>>>>>

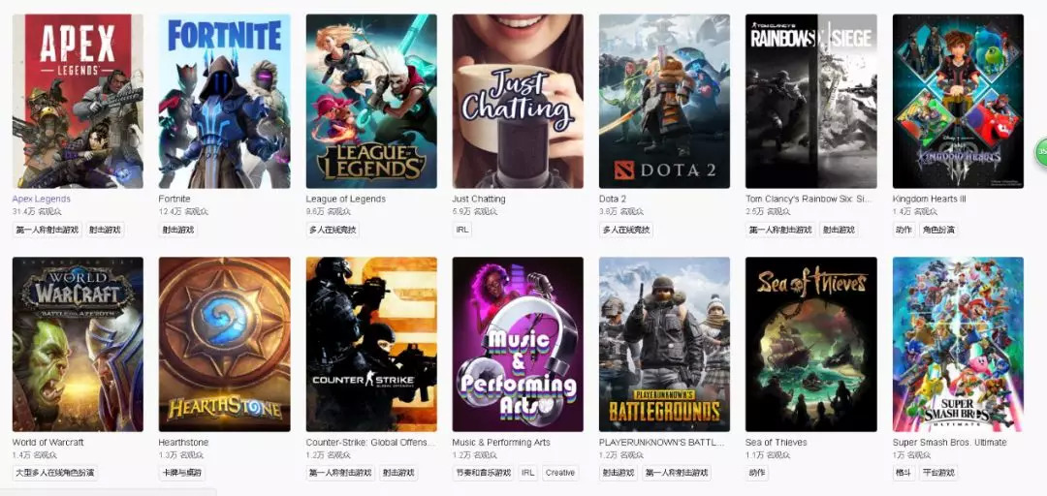Open the World of Warcraft title link
This screenshot has height=496, width=1047.
click(x=48, y=443)
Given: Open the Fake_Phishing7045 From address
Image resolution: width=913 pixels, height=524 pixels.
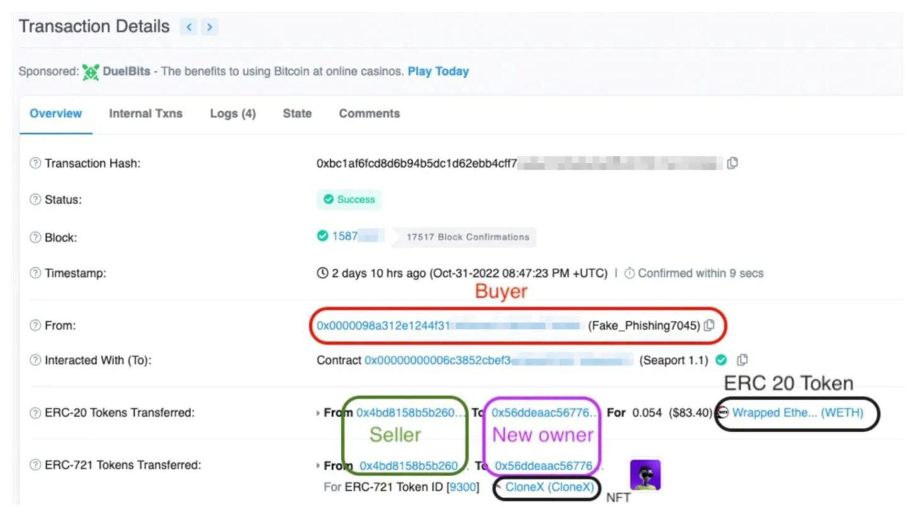Looking at the screenshot, I should click(383, 325).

<<<<<

Turn the data into a numbered list, one line per item, skipping any blank lines and leaving out the pictures.

1. Open the World of Warcraft title link
2. This screenshot has height=496, width=1047.
3. click(x=48, y=443)
4. Given: Open the Fake_Phishing7045 From address
5. Image resolution: width=913 pixels, height=524 pixels.
6. Looking at the screenshot, I should click(383, 325).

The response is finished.